Some of Sigmund Freud's theories of human motivation have been called psychological hedonism; his "life instinct" is essentially the observation that people will pursue pleasure. However, he introduces extra complexities with various other mechanisms, such as the "death instinct". The death instinct, Thanatos, can be equated to the desire for silence and peace, for calm and darkness, which causes men another form of happiness. It is also a death instinct, thus it can also be the desire for death. The fact that he leaves out the instinct to survive as a primary motivator, and that his hypotheses are notoriously invalidated by objective testing, casts doubt on this theory.

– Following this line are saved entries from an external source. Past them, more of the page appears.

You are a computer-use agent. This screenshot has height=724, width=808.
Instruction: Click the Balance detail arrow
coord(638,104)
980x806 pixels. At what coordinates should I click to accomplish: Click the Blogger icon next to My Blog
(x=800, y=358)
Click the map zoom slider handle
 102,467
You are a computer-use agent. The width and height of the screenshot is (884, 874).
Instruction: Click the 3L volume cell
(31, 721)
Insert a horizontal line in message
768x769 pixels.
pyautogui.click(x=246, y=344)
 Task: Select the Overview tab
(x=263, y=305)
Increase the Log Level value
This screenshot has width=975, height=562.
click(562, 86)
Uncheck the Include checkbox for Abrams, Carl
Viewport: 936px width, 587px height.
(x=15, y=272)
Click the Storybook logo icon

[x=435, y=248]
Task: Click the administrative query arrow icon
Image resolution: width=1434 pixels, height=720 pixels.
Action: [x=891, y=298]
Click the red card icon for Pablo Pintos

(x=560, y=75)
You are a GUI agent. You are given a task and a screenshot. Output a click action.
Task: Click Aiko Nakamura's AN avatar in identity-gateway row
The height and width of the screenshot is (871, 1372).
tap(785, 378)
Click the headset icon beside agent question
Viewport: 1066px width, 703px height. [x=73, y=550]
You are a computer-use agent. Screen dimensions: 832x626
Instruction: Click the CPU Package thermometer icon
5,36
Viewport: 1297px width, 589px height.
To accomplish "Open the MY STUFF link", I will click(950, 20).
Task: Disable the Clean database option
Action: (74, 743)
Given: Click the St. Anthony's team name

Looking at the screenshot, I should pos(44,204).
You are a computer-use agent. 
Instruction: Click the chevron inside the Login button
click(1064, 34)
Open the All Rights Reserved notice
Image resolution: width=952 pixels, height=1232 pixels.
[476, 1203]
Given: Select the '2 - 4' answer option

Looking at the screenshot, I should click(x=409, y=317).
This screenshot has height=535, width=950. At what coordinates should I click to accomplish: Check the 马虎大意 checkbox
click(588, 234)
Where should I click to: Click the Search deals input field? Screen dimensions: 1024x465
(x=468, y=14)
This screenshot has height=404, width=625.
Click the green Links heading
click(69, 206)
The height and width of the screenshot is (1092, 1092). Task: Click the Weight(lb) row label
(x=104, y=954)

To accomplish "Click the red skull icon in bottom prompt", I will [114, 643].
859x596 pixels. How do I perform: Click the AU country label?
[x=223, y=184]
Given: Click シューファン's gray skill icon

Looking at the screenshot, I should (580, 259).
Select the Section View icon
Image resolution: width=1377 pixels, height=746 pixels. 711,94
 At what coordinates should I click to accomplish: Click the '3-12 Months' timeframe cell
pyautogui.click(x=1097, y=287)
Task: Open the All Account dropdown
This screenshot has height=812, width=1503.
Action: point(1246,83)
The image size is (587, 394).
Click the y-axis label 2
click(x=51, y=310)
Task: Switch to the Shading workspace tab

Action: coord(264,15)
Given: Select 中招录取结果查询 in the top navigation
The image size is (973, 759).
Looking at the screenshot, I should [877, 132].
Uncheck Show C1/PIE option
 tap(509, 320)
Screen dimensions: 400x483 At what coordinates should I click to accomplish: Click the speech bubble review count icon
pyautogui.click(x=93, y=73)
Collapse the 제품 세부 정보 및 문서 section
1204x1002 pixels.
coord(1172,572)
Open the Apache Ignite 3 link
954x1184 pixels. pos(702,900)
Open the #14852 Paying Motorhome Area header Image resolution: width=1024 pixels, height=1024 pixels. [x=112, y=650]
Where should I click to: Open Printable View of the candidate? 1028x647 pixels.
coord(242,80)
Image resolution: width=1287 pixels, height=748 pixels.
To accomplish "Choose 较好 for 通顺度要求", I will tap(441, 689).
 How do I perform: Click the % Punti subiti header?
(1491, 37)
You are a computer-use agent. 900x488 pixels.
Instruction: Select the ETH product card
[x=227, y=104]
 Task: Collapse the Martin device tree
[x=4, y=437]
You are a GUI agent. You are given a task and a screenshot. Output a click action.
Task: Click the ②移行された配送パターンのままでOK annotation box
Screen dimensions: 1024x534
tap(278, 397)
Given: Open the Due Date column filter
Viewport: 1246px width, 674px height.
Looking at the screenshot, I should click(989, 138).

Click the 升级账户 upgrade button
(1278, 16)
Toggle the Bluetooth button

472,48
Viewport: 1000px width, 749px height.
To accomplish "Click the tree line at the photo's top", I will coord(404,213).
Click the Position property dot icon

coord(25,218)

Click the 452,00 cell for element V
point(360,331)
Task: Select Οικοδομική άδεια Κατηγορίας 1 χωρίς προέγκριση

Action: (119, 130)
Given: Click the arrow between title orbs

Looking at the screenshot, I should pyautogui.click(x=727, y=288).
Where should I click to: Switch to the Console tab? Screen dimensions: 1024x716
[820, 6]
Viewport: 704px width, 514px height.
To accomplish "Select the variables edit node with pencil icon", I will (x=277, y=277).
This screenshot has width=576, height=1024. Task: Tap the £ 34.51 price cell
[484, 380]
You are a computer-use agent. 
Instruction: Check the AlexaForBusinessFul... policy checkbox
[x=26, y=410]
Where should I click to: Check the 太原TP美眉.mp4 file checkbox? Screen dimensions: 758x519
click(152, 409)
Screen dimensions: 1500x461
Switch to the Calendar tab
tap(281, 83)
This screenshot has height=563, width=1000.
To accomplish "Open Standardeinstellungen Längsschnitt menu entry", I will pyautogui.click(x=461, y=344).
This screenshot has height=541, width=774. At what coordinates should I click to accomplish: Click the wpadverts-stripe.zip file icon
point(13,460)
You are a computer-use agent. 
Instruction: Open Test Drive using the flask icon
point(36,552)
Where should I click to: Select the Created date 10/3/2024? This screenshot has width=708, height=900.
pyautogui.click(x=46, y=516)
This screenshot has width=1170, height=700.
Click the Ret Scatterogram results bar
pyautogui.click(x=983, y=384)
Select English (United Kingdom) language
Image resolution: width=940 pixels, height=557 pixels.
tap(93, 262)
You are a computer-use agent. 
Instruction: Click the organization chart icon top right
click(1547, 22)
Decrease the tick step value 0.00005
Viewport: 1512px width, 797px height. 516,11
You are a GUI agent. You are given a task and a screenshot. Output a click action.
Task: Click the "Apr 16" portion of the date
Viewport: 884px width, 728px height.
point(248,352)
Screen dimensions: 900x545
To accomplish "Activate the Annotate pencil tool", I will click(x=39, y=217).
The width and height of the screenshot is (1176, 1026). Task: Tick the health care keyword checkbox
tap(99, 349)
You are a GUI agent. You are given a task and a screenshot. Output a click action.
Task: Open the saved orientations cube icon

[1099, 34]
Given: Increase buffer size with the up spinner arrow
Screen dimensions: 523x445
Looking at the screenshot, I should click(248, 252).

Christian Hedonism is a term coined in 1986 for a theological movement originally conceived by a pastor, Dr. John Piper, in his book, Desiring God: Meditations of a Christian Hedonist. The tenets of this philosophy are that humans were created by (the Christian) God with the priority purpose of lavishly enjoying God through knowing, worshipping, and serving Him. This philosophy recommends pursuing one's own happiness in God as the ultimate in human pleasure. Similar to the Epicurean view, the highest pleasure is regarded as something long-term and found not in indulgence but in a life devoted to God. Serious questions have been raised within the Christian community as to whether Christian Hedonism displaces "love God" with "enjoy God" as the greatest and foremost commandment.

A typical apologetic for Christian Hedonism follows: Assuming one accepts that the primary definition of love is "an emotion of affection," then if one were to love something truly he must also truly enjoy it. In hedonism, obtaining pleasure is a higher goal than any other, including the pursuit of love. God, being a hedonist, loves Himself above all else and therefore enjoys His own presence above all other pleasurable pursuits. He calls men to also pursue all their pleasure only in God, as God also finds this experientially pleasant. Thus, Christian Hedonism is exemplified in relation to Jesus Christ, who justifies God in enjoying a rebellious creation by providing the sacrifice of Himself as the payment allowing God to be pleased with us, and for us to enjoy Him, forever. It could be summed up in this statement: "God is most glorified in us, when we are most satisfied [pleased] in Him".

Quite a few people equate hedonism with sexuality and having a very loose or liberal view of the morality of sex. As noted above, many (perhaps most) forms of hedonism actually concentrate on spiritual, intellectual, or otherwise non-sexual forms of pleasure. The pursuit of sexual pleasure can certainly be a form of hedonism, but it is not the mainstream one. However, this has become the mainstream use of the word.

More recently, the term Christian Hedonism has been used by the French philosopher Michel Onfray to qualify the various heretic movements from Middle-Age to Montaigne.